As a friend of mine likes to say: we can do hard things. I’m a mad map woman now, comparing updated fire maps with heat maps and storm systems. But, if we’re going to drive through Northern California, I want to know where the fires are. There’s a difference between being paralyzed by fear, avoiding something because you’re scared of it, and facing your fears while letting them inform your path. I’m choosing the later.

Salt water pool oasis and desert heat

The stay in Moab ended up being one of my favorites so far. The campground had a gorgeous salt water pool and we were surrounded by salmon colored cliffs and striped mountains. The girls loved it, too. They both agreed the trip was worth it, if only for these days in this beautiful valley. So, even tho it started with me being absolutely petrified, I was glad we were there. So many things on this trip have been scary, and yet we roll on.

When I stared at the cliffs surrounding us in Moab, I kept seeing a line of giant Native American elders and warriors lining the edges, looking out over the valley—offering wisdom and a connection to the history of the land we were on. It was a stunning view.

We drove out of Moab on Friday afternoon, after a morning of mostly successful work meetings (Eric published a new travelogue and a few new podcasts), and headed to Arches National Park.
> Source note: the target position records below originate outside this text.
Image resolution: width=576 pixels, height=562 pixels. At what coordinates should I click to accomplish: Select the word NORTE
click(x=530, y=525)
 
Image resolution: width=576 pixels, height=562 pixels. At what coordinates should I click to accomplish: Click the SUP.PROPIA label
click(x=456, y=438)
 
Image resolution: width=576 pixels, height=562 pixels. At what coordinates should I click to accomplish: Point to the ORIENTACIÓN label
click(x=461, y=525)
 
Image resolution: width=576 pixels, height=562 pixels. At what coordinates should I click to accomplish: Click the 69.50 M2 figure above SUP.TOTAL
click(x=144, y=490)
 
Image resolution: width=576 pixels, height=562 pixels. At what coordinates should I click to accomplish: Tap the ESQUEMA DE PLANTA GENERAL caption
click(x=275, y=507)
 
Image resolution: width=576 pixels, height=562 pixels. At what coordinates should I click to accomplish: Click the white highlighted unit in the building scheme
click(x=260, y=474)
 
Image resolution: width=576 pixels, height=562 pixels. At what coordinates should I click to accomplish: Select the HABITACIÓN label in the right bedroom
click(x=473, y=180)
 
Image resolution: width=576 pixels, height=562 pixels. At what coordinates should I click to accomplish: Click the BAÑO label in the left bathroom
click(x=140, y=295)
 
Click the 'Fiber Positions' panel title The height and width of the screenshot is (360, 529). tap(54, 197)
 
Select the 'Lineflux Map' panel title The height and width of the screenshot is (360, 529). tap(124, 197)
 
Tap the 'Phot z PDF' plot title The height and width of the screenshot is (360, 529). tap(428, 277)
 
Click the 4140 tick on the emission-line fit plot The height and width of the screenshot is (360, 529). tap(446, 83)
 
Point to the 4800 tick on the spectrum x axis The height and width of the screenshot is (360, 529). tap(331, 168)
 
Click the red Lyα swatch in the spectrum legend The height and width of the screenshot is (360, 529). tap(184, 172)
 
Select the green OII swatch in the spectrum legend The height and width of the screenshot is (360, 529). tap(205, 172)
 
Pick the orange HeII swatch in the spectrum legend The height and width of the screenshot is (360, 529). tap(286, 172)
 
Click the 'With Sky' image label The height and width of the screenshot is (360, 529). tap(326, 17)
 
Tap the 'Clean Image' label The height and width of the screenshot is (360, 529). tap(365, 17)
We meandered through desert switchbacks, and red sandstone formations. We hiked to Windows Arch. It was so beautiful and rugged, but hot. 97 degrees. Probably a cool day for July in Arches, and even tho we drank a ton of water, Hazel got a little overheated. When we got back to the RV, her face was bright red. I gave her water, apple juice, and two ice packs: one for the back of her neck and one for the top of her head. She cooled down, ate some fruit and slowly returned to her normal color.

Iris sat up front in the RV while we meandered switchbacks. I heard her say to Eric: “drive slow, please. You’re dealing with Mommy 2.0” — ha! I couldn’t help but burst out laughing. Hazel laughed, too, and so did Eric.

Right now we’re traveling north to Salt Lake City in the dark. Dolly’s noisy on the highway. I’m leaning against the window typing this on my phone with my right thumb (please excuse all typos and punctuation faux pas). The girls want a hotel but they know we’re headed to another campsite in the dessert on the border of Nevada.